Glenn Herbert wrote:If you must build your stove out of steel, I would suggest making the feed vertical instead of angled. That way the wood will be guaranteed to drop all the way to the bottom, and the fire will encounter two right angles on its path, making it more turbulent and aiding fuel/air mixing. The angled design has the fire at the bottom of the riser, so it encounters only one turbulence-generating angle.
I note that you have your riser significantly longer than your feed tube, which is good as it will allow the riser to firmly establish the correct draft instead of wanting to burn back up the feed.
The angled design meets directly at the chimney, so the angle feed and chimney are really two chimneys. In seeing the video of two candles in a box with two chimneys above, one candle is calm, and the other flame is turbulent, so the angle design shares a chimney, so it would have to be a mix of turbulent and calmness. If the fire would somehow "shrink" or be microscopic (still a normal rocket, but the particles at small scales dominate), then having a level entrance, and angled entrance, and a vertical chimney, the angled entrance would travel faster because a grid of squares, the diagonal direction on graph paper of a square is longer than either edge of the square, so diagonal directions travel faster since they have to travel a further "distance", but it would only work if something were added like a catalyst that would cause tiny sized particle movement.

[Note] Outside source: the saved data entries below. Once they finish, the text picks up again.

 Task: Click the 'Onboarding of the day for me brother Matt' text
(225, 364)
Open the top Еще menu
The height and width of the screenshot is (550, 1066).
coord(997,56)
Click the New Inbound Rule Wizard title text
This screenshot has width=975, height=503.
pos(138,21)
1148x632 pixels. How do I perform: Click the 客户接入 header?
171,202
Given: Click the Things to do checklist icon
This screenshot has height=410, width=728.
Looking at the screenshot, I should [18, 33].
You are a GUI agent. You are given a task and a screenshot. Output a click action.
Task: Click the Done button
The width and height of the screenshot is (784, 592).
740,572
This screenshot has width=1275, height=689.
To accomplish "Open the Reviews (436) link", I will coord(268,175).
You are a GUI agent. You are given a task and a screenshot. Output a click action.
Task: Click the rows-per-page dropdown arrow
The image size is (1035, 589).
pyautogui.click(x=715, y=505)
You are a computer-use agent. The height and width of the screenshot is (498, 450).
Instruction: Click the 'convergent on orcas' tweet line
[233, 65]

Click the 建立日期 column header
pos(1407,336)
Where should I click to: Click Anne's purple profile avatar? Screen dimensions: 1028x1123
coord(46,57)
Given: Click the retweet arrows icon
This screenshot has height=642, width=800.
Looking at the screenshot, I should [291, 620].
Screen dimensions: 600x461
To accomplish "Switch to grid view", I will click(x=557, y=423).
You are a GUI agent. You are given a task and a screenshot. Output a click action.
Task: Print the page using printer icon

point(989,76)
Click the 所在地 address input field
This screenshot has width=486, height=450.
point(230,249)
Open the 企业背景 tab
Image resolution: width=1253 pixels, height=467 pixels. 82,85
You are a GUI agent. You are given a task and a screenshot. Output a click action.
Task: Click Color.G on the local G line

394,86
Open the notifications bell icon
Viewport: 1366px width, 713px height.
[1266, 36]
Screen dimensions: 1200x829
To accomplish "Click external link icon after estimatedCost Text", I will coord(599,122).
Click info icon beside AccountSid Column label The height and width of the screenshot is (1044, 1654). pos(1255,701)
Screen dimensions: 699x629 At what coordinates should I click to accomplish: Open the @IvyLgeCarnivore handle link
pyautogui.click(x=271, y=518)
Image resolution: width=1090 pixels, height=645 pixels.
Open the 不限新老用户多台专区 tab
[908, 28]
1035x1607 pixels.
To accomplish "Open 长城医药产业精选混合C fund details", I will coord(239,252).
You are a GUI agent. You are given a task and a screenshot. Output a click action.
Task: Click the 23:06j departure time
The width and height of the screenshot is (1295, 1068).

The point would be that the chimney being longer would normally have air flowing up it, but you could tune it so there's complete stillness of movement up the chimney because the diagonal feed would travel faster, air inside would be still. But the one thing I remember about that candle video is that there was no entrance but two chimneys, so initially air is being used up by the two candles, and then air flows down one chimney, and the other chimney air flows up (even if both chimneys are the same length because of variations). Once again I say that a triangular chimney is involved, because I remember the time I had a triangular chimney, it was difficult for air to go up the chimney, but it still burned.
Edit: I would say that a triangular chimney would work smoothly if it has a diagonal feed going directly diagonal into the chimney, because the diagonal feed would make it easier for air to go up the chimney now. I think you would also need a level entrance as well, because the triangular main chimney acts like the restriction.